■ **Brief**
Should an entry include a picture, omit the picture and still repeat everything else exactly.

■ **Data to examine**
= Beginning of Section =
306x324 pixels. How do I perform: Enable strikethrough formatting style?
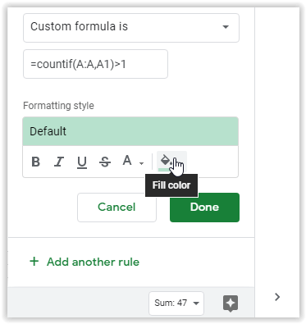pyautogui.click(x=105, y=162)
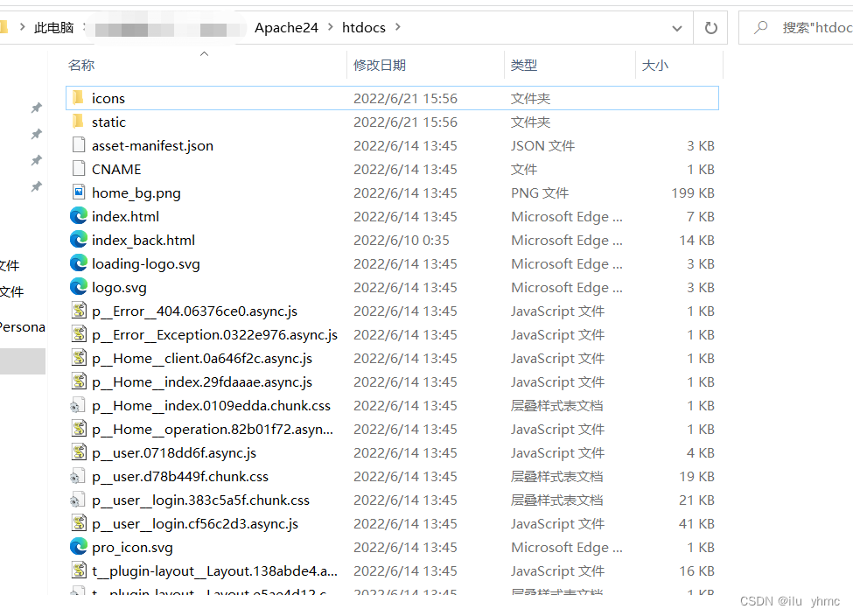Click the loading-logo.svg file icon
Screen dimensions: 853x616
(x=80, y=263)
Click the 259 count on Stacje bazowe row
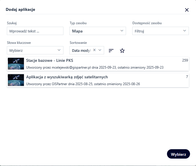The width and height of the screenshot is (196, 166). pos(185,60)
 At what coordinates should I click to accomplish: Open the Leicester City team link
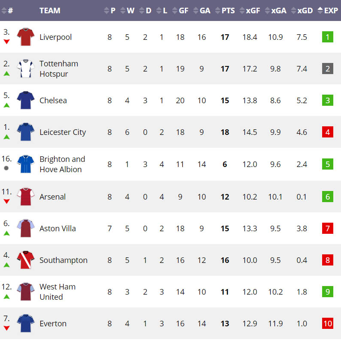point(63,132)
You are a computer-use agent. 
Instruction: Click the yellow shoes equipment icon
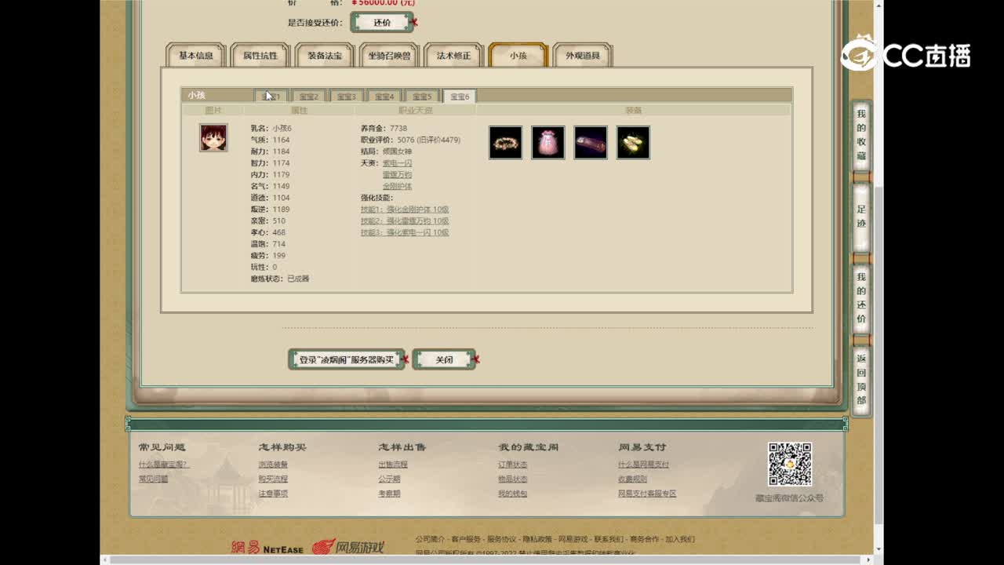click(633, 141)
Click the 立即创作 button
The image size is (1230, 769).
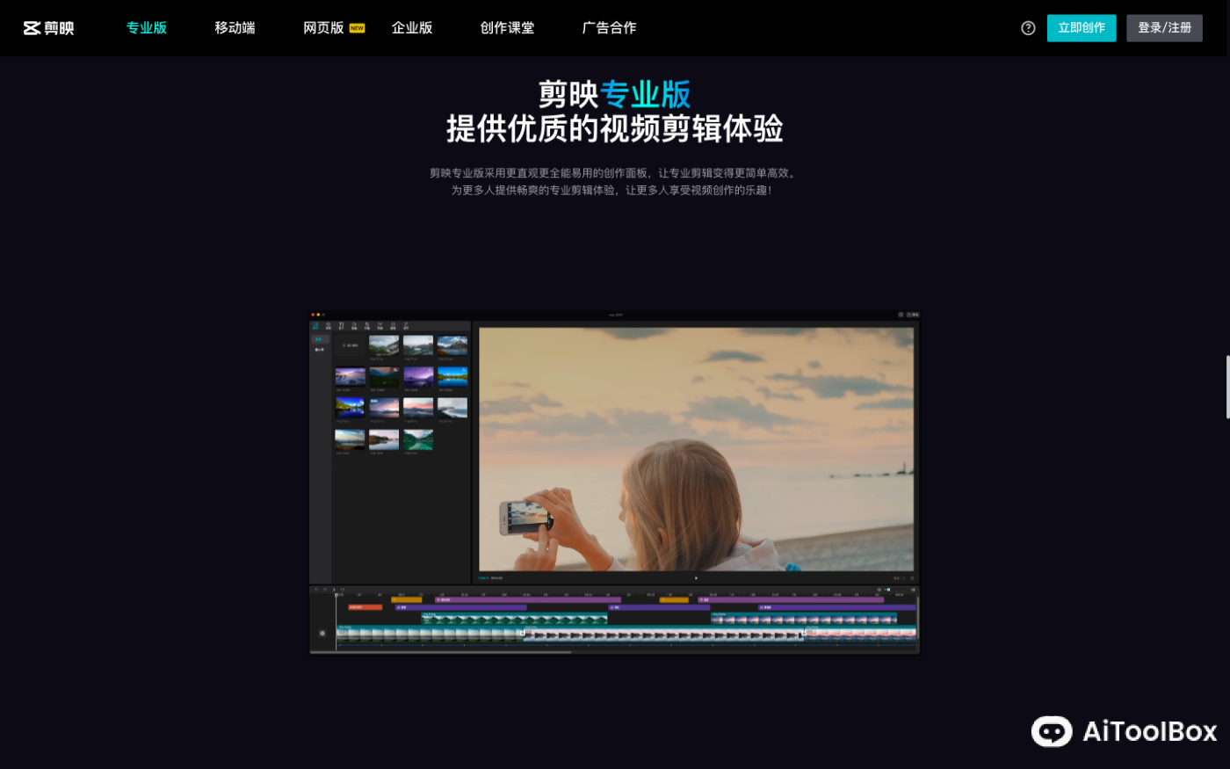(1081, 27)
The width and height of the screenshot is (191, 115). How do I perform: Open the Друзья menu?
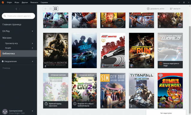tap(25, 2)
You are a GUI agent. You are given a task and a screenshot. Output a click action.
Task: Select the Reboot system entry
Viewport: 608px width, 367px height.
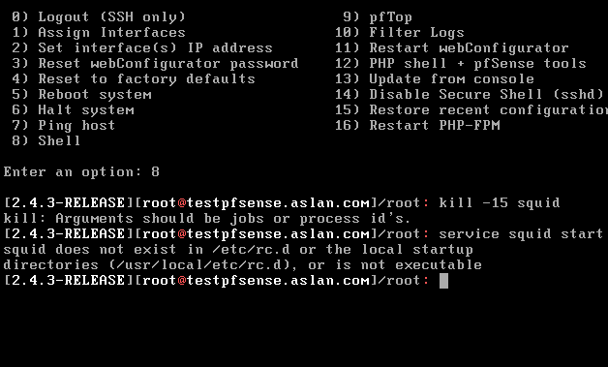point(81,95)
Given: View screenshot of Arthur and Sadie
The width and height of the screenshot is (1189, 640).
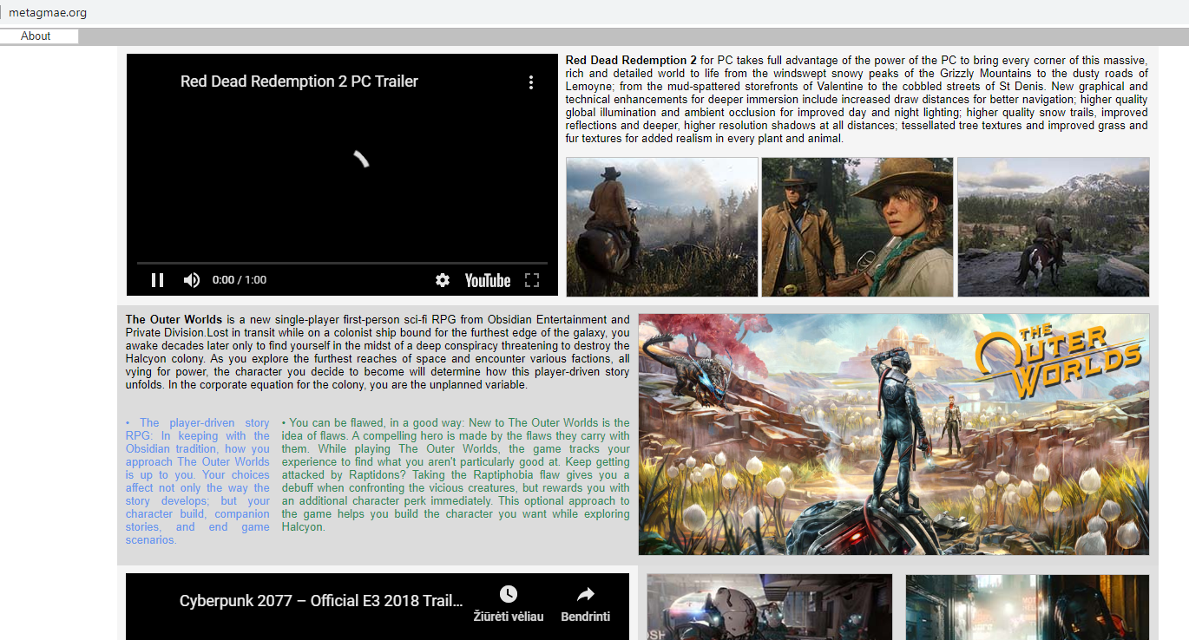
= End of Section =
■ **Your solution**
306x324 pixels. How do I perform: Enable strikethrough formatting style?
pyautogui.click(x=105, y=162)
Click the loading-logo.svg file icon
Screen dimensions: 853x616
(x=80, y=263)
Click the 259 count on Stacje bazowe row
The width and height of the screenshot is (196, 166). pos(185,60)
 At what coordinates should I click to accomplish: Open the Leicester City team link
point(63,132)
You are a computer-use agent. 
Instruction: Click the yellow shoes equipment icon
click(633, 141)
Click the 立即创作 button
The image size is (1230, 769).
(1081, 27)
The width and height of the screenshot is (191, 115). How do I perform: Open the Друзья menu?
tap(25, 2)
You are a GUI agent. You are given a task and a screenshot. Output a click action.
Task: Select the Reboot system entry
Viewport: 608px width, 367px height.
point(81,95)
Given: View screenshot of Arthur and Sadie
The width and height of the screenshot is (1189, 640).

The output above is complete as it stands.